───── DATA SECTION ─────

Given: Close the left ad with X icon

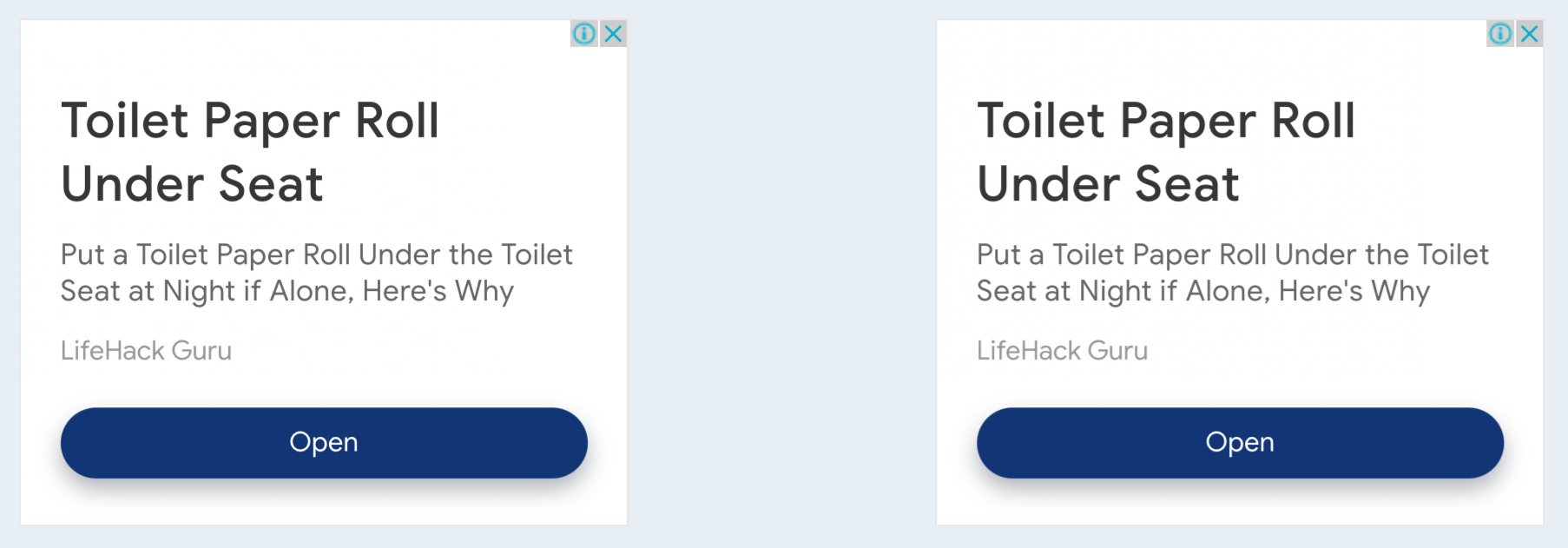Looking at the screenshot, I should [614, 34].
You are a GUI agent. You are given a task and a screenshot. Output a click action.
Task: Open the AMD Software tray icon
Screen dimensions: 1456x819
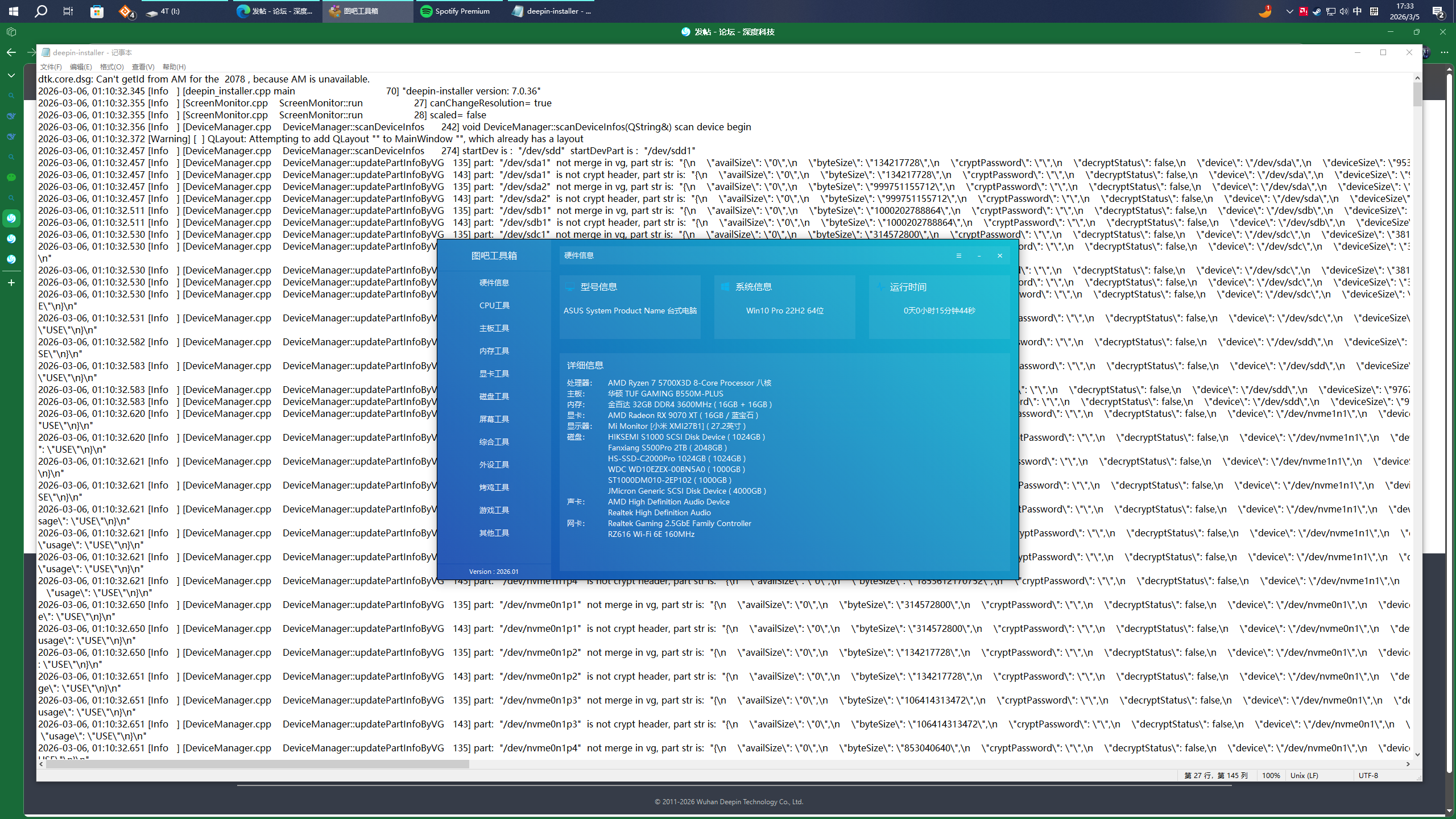1303,11
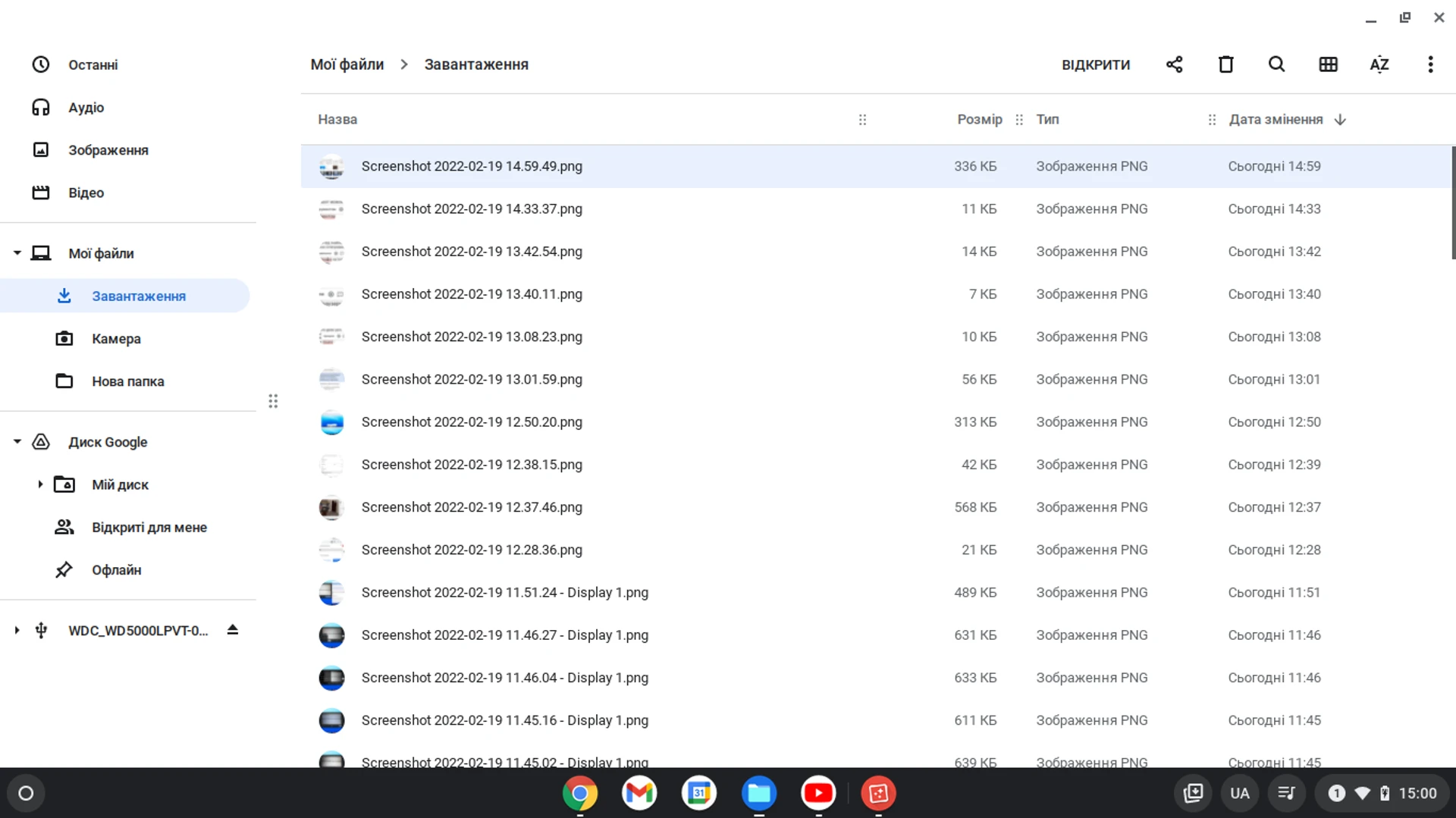Go to Останні in sidebar

pyautogui.click(x=93, y=65)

─────

* **WHAT YOU HAVE TO DO**: Render every line of the items above as a JSON list of strings, one string per line, skipping blank lines. Leave the pictures out.

* **EXPECTED ANSWER**:
[
  "Given: Close the left ad with X icon",
  "Looking at the screenshot, I should [614, 34].",
  "You are a GUI agent. You are given a task and a screenshot. Output a click action.",
  "Task: Open the AMD Software tray icon",
  "Screen dimensions: 1456x819",
  "1303,11",
  "Go to Останні in sidebar",
  "pyautogui.click(x=93, y=65)"
]